Sunay, darbeci arkadaşı Albay Osman Nuri Çolak ile birlikteydi. Ka onlarla mutluluk hayallerinin verdiği iyimserlikle konuştu: Her şeyi ayarladığını, Kadife'nin oyunda rol almaya ve başını açmaya razı olduğunu, Lacivert'in de bunun karşılığında serbest bırakılmaya can attığını söyledi. Sunay ve albay ile aralarında gençliklerinde aynı kitapları okumuş makul insanlara özgü bir anlayış olduğunu hissetti. Dikkatli, ama hiç de çekingen olmayan bir dille eldeki meselenin çok kırılgan olduğunu söyledi. "Önce Kadife'nin gururunu okşadım, sonra da Lacivert'in," dedi. Onlardan aldığı kâğıtları Sunay'a verdi. Sunay kâğıtları okurken Ka onun daha öğlen olmadan içmiş olduğunu sezdi. Bir an başını Sunay'ın ağzına yaklaştırarak rakı kokusundan emin oldu.
"Bu herif Kadife sahneye çıkıp başını açmadan önce serbest bırakılmak istiyor," dedi Sunay. "Çok uyanık."
"Kadife de aynı şeyi istiyor," dedi Ka. "Çok uğraştım, ama pazarlığı buraya kadar getirebildim."
"Devlet olarak biz niye inanalım ki onlara?" dedi Albay Osman Nuri Çolak.
"Onlar da devlete inançlarını kaybetmişler," dedi Ka. "Bu güvensizlik sürerse hiçbir şey olmaz."
"İbret olsun diye aşılabileceği, sonra bunun bir sarhoş tiyatrocu ile kırgın bir albayın darbesi diye bizlerin üzerine yıkılabileceği Lacivert'in hiç aklına gelmiyor mu?" dedi albay.
"Ölümden korkmuyormuş gibi davranmayı çok iyi biliyor. Bu yüzden gerçek düşüncesinin ne olduğunu anlayamıyorum. Asılarak bir aziz, bir bayrak insan olmak istediğini de ima etti."
"Diyelim ki önce Lacivert'i serbest bıraktık," dedi Sunay. "Kadife'nin sözünü tutup oyunda oynayacağına nasıl güvenelim?"

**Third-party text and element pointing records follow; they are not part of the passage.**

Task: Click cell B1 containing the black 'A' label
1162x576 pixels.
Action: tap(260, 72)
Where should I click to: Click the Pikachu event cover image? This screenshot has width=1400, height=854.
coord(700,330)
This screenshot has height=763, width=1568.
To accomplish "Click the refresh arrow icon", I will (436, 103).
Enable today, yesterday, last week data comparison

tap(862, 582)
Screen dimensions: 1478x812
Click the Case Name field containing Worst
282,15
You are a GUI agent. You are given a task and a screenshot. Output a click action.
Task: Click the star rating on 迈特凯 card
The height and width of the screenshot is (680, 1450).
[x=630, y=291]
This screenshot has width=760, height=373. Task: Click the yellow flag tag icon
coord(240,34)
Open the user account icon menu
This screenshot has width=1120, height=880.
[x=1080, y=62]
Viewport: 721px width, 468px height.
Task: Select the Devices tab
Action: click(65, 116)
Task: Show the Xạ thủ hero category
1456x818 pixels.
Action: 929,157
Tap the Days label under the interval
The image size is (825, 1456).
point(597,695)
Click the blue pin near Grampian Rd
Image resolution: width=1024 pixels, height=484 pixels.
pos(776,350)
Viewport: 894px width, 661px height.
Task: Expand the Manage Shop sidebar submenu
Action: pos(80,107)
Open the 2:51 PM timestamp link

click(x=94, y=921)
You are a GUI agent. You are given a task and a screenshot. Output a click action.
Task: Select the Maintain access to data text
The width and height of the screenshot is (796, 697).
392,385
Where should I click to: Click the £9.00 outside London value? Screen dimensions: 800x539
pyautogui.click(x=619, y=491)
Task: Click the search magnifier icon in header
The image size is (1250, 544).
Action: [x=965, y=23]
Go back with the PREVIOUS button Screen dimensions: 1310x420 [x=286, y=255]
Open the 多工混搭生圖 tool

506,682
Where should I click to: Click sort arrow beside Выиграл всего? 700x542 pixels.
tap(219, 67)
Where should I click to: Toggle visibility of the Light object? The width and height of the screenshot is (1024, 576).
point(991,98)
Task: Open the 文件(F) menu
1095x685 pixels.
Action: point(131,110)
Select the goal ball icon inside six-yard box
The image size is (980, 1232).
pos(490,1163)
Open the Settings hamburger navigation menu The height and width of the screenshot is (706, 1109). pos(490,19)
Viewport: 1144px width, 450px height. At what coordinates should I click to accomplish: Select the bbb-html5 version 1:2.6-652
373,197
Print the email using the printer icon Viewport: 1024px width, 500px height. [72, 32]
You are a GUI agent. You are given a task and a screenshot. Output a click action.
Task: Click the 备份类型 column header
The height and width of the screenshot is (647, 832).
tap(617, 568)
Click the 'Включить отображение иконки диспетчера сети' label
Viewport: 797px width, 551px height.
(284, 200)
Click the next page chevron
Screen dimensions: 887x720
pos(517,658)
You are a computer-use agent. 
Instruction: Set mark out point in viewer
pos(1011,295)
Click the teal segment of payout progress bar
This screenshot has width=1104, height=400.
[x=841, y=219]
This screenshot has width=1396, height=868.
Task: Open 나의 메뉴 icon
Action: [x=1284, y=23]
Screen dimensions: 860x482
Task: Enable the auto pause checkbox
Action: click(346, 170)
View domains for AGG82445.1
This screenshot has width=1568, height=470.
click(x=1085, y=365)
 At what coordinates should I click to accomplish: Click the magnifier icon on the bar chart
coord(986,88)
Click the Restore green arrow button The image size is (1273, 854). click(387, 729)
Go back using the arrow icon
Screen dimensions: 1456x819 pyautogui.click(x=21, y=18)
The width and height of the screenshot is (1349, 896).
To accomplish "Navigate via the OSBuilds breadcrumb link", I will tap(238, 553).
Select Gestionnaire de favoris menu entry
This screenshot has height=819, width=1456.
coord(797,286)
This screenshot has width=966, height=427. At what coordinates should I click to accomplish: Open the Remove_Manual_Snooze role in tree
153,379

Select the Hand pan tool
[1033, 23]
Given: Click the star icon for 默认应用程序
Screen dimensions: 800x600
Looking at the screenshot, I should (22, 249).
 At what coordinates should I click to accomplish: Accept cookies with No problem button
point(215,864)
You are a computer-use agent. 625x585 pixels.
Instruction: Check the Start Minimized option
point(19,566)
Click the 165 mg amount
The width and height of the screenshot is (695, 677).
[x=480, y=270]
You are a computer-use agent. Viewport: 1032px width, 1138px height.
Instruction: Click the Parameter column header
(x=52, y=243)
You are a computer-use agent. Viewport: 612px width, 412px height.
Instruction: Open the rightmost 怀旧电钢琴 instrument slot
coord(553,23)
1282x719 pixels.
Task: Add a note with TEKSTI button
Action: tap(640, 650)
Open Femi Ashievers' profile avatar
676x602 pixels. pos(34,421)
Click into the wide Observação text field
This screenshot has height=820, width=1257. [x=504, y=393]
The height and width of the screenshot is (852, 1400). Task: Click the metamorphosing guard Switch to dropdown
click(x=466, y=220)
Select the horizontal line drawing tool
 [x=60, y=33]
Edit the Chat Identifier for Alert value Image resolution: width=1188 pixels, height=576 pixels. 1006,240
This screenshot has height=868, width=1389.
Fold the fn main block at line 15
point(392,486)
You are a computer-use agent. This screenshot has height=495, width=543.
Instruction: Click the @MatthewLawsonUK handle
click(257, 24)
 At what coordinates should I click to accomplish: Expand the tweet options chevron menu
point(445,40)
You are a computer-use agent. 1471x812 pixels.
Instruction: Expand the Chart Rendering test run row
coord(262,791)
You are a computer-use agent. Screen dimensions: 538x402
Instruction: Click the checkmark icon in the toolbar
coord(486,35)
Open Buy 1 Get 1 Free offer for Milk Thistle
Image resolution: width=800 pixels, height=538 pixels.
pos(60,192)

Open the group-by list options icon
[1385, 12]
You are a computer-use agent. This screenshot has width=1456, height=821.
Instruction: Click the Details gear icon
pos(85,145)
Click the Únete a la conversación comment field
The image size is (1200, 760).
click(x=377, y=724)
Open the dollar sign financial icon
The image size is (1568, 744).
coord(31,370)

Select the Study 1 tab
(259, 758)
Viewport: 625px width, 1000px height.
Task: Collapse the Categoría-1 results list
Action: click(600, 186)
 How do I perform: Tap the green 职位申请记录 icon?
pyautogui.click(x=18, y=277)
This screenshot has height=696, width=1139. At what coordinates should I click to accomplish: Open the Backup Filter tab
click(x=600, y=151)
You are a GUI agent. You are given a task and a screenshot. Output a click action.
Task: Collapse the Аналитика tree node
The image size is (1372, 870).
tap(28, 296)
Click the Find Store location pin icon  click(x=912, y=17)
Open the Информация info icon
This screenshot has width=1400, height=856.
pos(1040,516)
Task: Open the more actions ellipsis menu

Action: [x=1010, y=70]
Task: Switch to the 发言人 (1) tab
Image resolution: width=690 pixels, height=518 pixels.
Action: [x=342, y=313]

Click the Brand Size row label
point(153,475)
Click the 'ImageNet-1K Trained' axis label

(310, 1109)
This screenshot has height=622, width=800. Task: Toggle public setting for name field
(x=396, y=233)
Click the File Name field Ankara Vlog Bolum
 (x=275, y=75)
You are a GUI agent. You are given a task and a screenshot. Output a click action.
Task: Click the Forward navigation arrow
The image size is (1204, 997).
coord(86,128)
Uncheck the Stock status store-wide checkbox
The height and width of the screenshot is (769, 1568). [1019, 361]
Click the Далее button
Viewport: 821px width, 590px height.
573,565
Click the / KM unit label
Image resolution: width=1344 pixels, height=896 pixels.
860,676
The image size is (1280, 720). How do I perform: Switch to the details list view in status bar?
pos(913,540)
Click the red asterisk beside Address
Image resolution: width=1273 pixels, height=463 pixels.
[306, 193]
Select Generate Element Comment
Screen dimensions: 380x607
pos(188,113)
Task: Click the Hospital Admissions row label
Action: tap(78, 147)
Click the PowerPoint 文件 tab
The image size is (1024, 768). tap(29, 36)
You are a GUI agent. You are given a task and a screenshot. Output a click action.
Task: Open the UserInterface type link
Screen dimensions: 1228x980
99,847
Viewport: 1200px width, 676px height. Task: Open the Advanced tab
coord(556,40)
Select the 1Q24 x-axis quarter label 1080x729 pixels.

"Bir zamanlar hayatını onur ve bir davaya bağlılık üzerine kurup berbat etmiş Turgut Bey'in kızı olduğu için Kadife'nin sözüne en azından Lacivert'in sözünden daha çok inanabiliriz. Ama şimdi ona Lacivert'i serbest bıraktığını söylesen, akşam sahneye çıkıp çıkmayacağını kendisi bile bilmeyebilir. Anlık öfke ve kararlarla yaşayan bir yanı var."
"Ne öneriyorsun?"
"Bu askerî darbeyi yalnızca siyaset için değil, güzelliği ve sanatı için de yaptığınızı biliyorum," dedi Ka. "Sunay Bey'in sanat için siyaset yaptığını da bütün hayatından çıkarıyorum. Şimdi yalnızca sıradan siyaset yapmak istiyorsanız Lacivert'i serbest bırakıp tehlikeye girmemeniz gerekir. Ama Kadife'nin bütün Kars'ın önünde başını açmasının hem sanat hem de çok derin bir siyaset olacağını da hissediyorsunuzdur."
"Başını açacaksa Lacivert'i bırakırız," dedi Osman Nuri Çolak. "Akşamki oyun için de bütün şehri toparlarız."
Sunay sarılarak eski askerlik arkadaşını öptü. Albay çıktıktan sonra "Bütün bunları karıma da söylemeni istiyorum!" diyerek Ka'yı elinden tutup içerideki bir odaya götürdü. Bir elektrik sobasıyla ısıtılmaya çalışılan soğuk ve eşyasız odada Funda Eser gösterişli bir tavırla elindeki metni okuyordu. Ka ile Sunay'ın açık kapıdan kendisini seyrettiklerini gördü, ama istifini hiç bozmadan okumaya devam etti. Gözlerinin çevresine sürdüğü boyalar, kalın ve ağır ruju, iri göğüslerinin üstünü gösteren açık kıyafeti ve abartılı jestlerine takılan Ka, söylediklerine hiç dikkat edemedi onun.